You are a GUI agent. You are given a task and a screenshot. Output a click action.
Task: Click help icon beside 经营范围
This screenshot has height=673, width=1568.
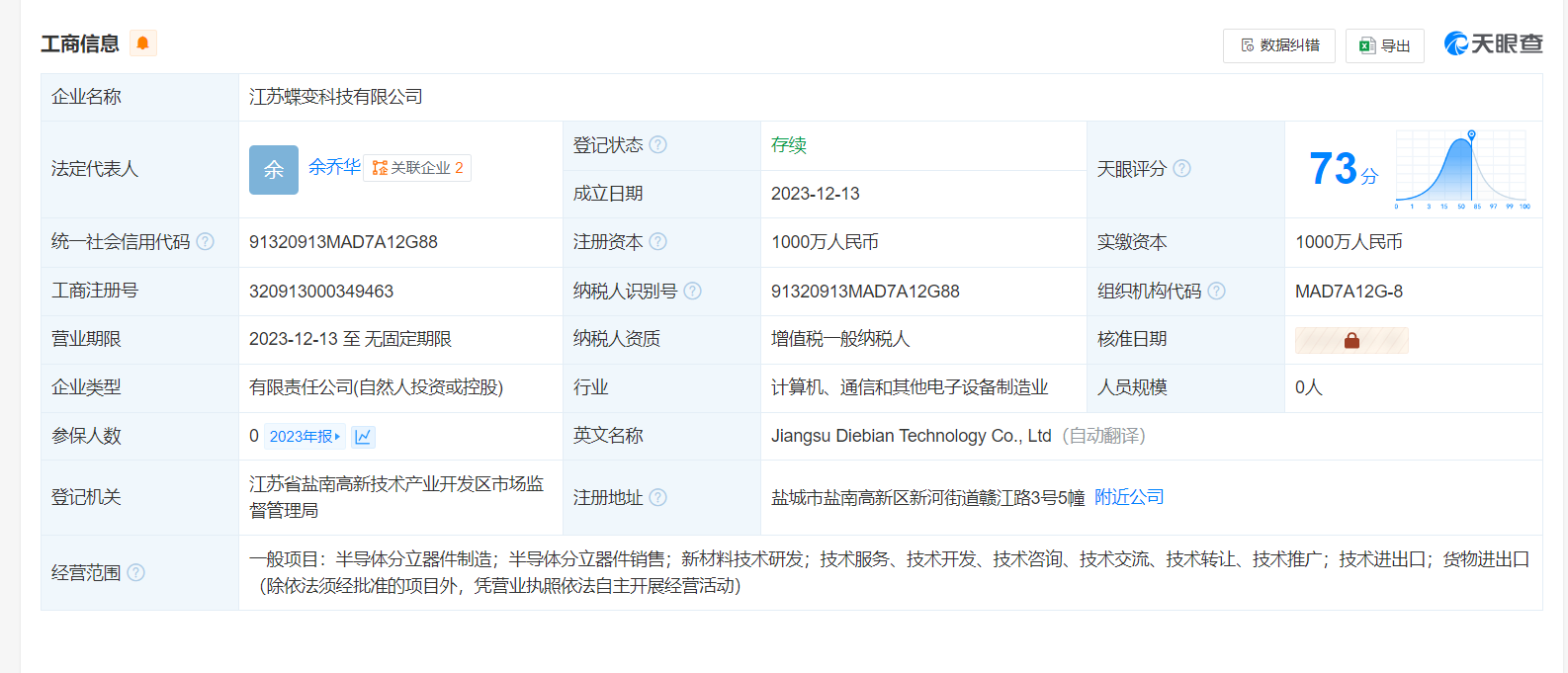pyautogui.click(x=136, y=572)
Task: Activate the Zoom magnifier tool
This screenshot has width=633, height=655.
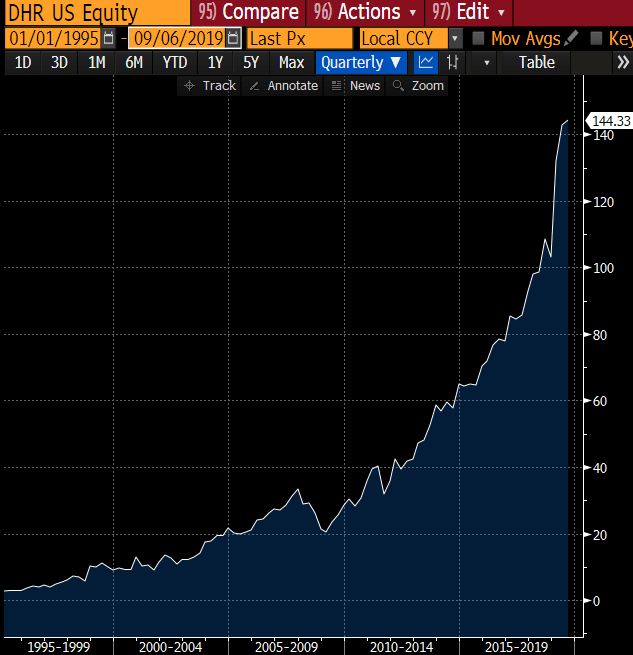Action: [418, 86]
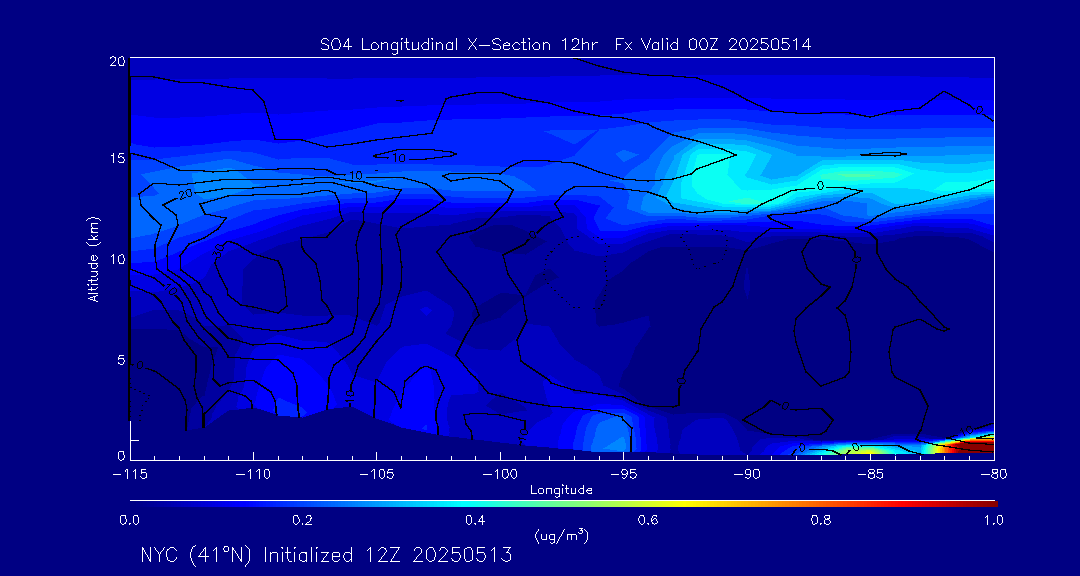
★ ★ ★ ★ ★
The result is an exact copy of the lines from the one holding "This screenshot has height=673, width=1568." through the final line of the data above, both ends included, minus the pictures.

▸ WORKED SOLUTION
This screenshot has height=673, width=1568.
pyautogui.click(x=136, y=572)
Task: Activate the Zoom magnifier tool
This screenshot has width=633, height=655.
Action: [418, 86]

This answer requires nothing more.